## Compito richiesto A
Rispondi alle domande seguenti in base al testo sulla plastica in agricoltura.
(i) Quante tonnellate di prodotti in plastica sono state utilizzate negli imballaggi alimentari nel 2019?
(ii) Di quanto dovrebbe aumentare entro il 2030 la domanda mondiale di pellicole per serre, pacciamatura e insilamento?
(iii) Che fine fa la maggior parte della plastica agricola dopo l'uso?
## Compito richiesto B
Prosegui, per favore, il testo sulla plastica in agricoltura partendo dopo la sua ultima frase.

## Testo fornito
▼

Dobbiamo parlare del ciclo della plastica. I prodotti in plastica sono diventati uno strumento comodo in molti settori della vita, anche nell’agricoltura. La plastica viene utilizzata per qualsiasi cosa, dai vassoi per le piantine ai tubi per l’irrigazione, dai contenitori per i pesticidi ai sacchi per il mangime del bestiame. Tuttavia, la sua proliferazione ha portato a crescenti problemi ambientali che minacciano la salute del suolo, la qualità dell’acqua e il benessere umano.

Rompere il ciclo della plastica

Alla fine del 2021, l’Organizzazione delle Nazioni Unite per l’alimentazione e l’agricoltura (FAO) ha pubblicato un importante rapporto che valuta l’uso della plastica in agricoltura. Il rapporto ha calcolato che, nel 2019, le catene di valore agricole hanno utilizzato 12,5 milioni di tonnellate di prodotti in plastica nella produzione vegetale e animale e 37,3 milioni di tonnellate negli imballaggi alimentari.

«Abbiamo stimato che i settori della produzione vegetale e dell’allevamento hanno contribuito insieme con 10 milioni di tonnellate, seguiti dalla pesca e dall’acquacoltura con 2,1 milioni di tonnellate e dalla silvicoltura con 0,2 milioni di tonnellate», ha dichiarato Richard Thompson, Specialista FAO in materie plastiche e sostenibilità agricola e uno degli autori del rapporto. «La domanda mondiale di pellicole per serre, pacciamatura e insilamento dovrebbe aumentare di circa il 50% entro il 2030», ha aggiunto.

La vita ultraterrena delle plastiche agricole

Ma dove va a finire tutta questa plastica una volta che ha esaurito il proprio scopo? I dati esistenti indicano che solo una piccola parte della plastica agricola viene raccolta e riciclata, mentre la maggior parte viene interrata o messa in discarica, con conseguenti impatti negativi sugli ecosistemi, sulla biodiversità e sulla salute umana.

▲

## Dati forniti
▼

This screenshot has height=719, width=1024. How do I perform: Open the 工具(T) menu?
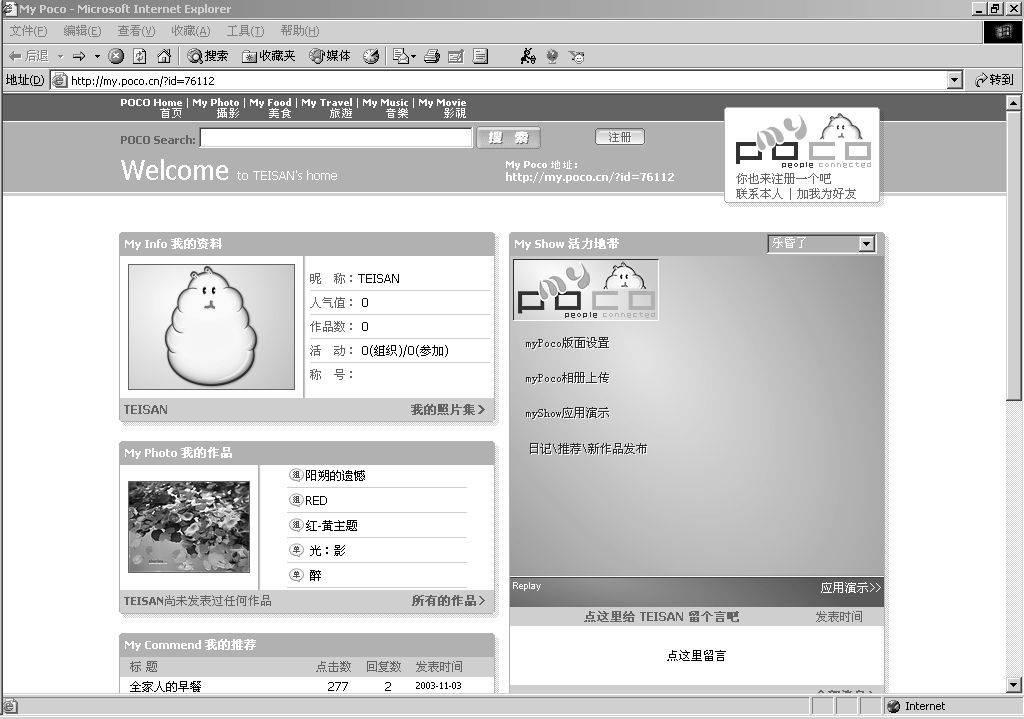pyautogui.click(x=245, y=31)
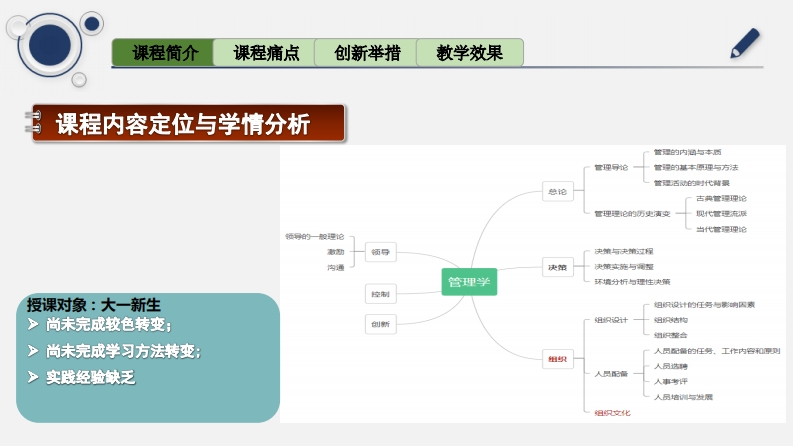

▲

## Risultato A
(i) 37,3 milioni di tonnellate.
(ii) Di circa il 50%.
(iii) Viene interrata o messa in discarica.

## Risultato B
È allarmante che molte plastiche non vengano smaltite affatto. Un buon esempio sono le pellicole per la pacciamatura, che gli agricoltori usano comunemente per coprire il terreno e aiutare a regolare la temperatura, conservare l’umidità e sopprimere la crescita delle erbe infestanti. Queste pellicole possono essere difficili da recuperare dopo il raccolto e spesso lasciano residui di plastica nel terreno che causano erosione, riduzione dell’infiltrazione dell’acqua e diminuzione dell’attività microbica.
Le plastiche abbandonate tendono a degradarsi in particelle più piccole, note come microplastiche. Le microplastiche possono accumularsi nel suolo e danneggiare gli organismi benefici, come i lombrichi e i funghi micorrizici, essenziali per la salute del suolo e la crescita delle piante. Possono anche trasferirsi e accumularsi nelle catene alimentari, minacciando la sicurezza alimentare e potenzialmente la salute umana.  
Secondo Lev Neretin, responsabile FAO del programma Bioeconomia per l’alimentazione e l’agricoltura sostenibili, «dobbiamo monitorare meglio le quantità di prodotti in plastica che vengono utilizzati e che si disperdono nell’ambiente e promuovere modelli più responsabili in agricoltura, come la bioeconomia sostenibile e circolare».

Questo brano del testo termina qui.